## Assignment
The expected answer is a copy of every line in the listing that has the word "thumbs".

** Records follows **

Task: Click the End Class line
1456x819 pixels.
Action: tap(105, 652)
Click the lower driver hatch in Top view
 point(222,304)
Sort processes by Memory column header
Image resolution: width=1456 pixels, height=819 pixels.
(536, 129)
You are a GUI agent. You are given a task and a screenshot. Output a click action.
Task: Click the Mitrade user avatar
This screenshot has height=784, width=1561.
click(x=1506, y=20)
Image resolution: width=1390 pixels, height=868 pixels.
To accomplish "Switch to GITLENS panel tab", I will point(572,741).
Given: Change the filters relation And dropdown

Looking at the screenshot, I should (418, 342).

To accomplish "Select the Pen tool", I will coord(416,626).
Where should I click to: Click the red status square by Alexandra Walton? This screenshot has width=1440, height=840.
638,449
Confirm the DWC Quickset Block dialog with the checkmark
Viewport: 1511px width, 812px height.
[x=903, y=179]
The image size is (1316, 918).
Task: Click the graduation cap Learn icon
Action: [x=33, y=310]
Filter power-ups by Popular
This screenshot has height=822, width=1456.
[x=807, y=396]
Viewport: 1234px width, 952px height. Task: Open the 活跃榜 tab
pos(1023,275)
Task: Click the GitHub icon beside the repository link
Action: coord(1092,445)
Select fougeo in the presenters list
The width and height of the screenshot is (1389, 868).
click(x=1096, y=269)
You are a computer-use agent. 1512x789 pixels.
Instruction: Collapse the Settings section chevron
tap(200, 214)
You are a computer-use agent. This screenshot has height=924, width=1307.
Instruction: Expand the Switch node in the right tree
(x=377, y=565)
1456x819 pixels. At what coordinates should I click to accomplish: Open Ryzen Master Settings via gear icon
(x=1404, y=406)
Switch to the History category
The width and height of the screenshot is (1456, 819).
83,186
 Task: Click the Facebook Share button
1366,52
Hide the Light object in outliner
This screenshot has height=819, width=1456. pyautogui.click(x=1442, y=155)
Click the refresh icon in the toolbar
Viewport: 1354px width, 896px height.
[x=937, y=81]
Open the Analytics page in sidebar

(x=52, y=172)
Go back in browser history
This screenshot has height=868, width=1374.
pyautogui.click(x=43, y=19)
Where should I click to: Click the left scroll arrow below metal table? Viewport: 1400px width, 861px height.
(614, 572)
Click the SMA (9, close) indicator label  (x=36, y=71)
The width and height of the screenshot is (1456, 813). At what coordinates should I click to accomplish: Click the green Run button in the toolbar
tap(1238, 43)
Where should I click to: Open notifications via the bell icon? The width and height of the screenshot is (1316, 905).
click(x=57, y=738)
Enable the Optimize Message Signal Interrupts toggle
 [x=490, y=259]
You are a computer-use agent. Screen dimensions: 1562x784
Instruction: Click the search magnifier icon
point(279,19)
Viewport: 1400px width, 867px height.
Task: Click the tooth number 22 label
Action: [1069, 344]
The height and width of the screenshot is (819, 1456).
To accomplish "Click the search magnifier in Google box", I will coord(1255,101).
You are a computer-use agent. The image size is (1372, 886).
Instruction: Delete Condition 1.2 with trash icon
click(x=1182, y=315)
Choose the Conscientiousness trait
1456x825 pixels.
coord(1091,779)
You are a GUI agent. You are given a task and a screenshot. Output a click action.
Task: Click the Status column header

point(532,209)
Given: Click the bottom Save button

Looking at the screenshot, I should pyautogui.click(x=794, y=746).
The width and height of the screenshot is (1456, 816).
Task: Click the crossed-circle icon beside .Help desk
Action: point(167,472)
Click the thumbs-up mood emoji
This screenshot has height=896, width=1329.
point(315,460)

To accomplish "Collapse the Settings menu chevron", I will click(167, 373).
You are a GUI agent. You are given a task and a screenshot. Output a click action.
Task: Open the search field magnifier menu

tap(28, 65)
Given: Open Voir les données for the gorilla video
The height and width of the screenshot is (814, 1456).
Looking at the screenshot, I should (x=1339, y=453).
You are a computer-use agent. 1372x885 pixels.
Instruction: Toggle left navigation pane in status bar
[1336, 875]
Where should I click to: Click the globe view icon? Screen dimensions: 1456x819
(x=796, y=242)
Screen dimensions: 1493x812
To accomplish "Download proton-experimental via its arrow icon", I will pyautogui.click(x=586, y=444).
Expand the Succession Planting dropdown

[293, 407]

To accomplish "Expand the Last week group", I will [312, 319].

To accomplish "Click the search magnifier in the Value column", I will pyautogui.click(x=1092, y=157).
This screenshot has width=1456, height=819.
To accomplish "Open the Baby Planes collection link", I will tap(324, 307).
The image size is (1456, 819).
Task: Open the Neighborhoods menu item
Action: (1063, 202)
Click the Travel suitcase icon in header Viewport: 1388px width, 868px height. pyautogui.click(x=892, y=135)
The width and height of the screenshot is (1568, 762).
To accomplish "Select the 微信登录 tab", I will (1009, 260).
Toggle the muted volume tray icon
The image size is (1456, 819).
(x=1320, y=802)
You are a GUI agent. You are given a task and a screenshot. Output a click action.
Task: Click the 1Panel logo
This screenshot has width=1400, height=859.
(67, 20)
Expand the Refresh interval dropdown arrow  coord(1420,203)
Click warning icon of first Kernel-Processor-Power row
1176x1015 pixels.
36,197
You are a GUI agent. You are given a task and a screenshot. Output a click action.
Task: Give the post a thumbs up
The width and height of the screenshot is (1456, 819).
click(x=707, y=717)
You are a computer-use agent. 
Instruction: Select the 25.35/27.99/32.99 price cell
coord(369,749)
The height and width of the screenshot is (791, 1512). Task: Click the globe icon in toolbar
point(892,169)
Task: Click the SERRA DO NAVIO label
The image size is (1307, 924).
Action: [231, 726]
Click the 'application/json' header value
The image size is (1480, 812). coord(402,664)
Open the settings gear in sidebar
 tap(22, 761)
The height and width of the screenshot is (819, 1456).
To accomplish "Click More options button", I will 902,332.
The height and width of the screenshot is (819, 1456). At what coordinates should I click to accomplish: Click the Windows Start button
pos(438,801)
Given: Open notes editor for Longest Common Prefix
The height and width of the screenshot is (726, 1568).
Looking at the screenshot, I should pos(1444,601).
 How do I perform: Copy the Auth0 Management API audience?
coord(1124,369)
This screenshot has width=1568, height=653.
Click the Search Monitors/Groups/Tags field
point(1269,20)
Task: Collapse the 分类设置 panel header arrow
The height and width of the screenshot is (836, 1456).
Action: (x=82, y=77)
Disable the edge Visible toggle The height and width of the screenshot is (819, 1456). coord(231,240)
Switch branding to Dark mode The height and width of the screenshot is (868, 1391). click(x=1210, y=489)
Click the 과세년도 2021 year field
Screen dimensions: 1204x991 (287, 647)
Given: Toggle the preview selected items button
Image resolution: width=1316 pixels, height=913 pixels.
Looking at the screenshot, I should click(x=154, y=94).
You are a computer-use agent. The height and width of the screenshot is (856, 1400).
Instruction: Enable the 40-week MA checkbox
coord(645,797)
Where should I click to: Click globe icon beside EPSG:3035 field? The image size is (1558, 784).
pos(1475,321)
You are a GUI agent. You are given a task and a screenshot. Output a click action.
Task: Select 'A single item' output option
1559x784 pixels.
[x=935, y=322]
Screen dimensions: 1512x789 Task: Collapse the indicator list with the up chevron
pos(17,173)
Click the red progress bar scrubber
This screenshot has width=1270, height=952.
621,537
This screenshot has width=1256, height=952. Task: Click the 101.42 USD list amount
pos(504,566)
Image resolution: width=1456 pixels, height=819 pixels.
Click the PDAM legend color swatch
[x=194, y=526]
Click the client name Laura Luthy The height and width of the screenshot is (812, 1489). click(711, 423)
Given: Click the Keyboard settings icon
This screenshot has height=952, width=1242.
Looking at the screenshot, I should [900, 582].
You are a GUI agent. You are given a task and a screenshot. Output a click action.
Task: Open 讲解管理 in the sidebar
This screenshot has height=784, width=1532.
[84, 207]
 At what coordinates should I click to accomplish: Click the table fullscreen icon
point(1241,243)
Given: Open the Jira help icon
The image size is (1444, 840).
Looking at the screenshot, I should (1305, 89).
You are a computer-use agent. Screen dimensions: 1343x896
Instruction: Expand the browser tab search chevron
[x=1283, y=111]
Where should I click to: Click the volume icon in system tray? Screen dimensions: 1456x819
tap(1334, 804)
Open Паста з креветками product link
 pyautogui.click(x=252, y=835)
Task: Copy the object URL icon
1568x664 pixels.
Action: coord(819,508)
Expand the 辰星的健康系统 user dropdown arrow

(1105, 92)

** End of Records **

## Answer to the exercise
Click the thumbs-up mood emoji
Task: Give the post a thumbs up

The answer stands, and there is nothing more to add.